» WORK TASK:
Repeat only the stretch of lines below that runs from the line with "Given: Enable the Answer code values toggle" through the line with "Viewport: 756px width, 664px height.", unaltered.

» PROVIDED MATERIAL:
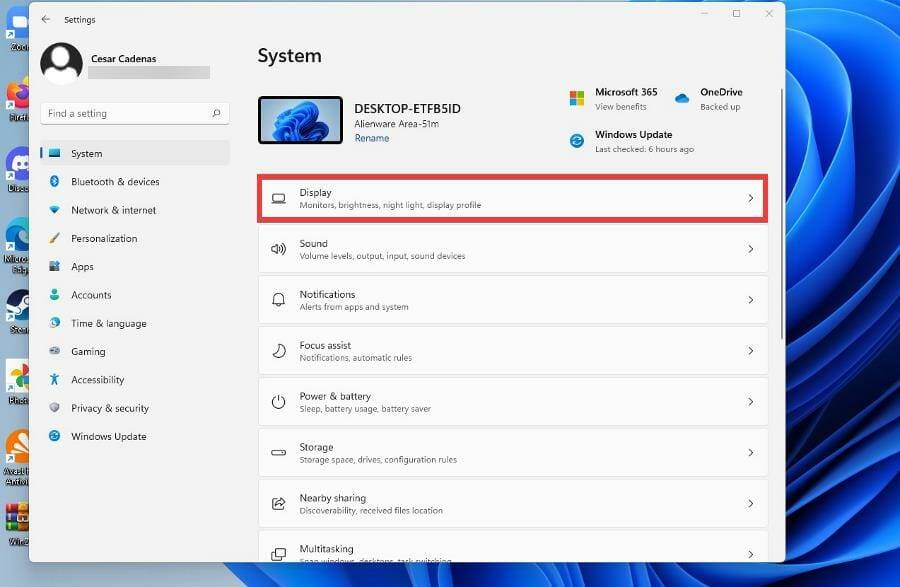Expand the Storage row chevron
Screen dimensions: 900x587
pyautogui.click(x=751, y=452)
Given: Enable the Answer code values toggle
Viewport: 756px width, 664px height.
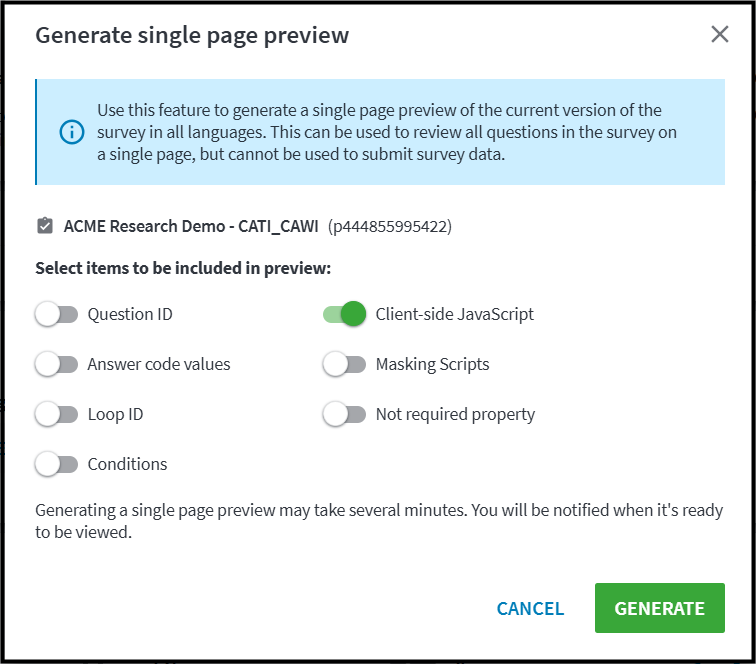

==

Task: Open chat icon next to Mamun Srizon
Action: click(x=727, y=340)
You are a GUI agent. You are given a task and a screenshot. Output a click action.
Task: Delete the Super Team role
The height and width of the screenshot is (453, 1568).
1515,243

» ANSWER TO THE PROBLEM:
Given: Enable the Answer code values toggle
Viewport: 756px width, 664px height.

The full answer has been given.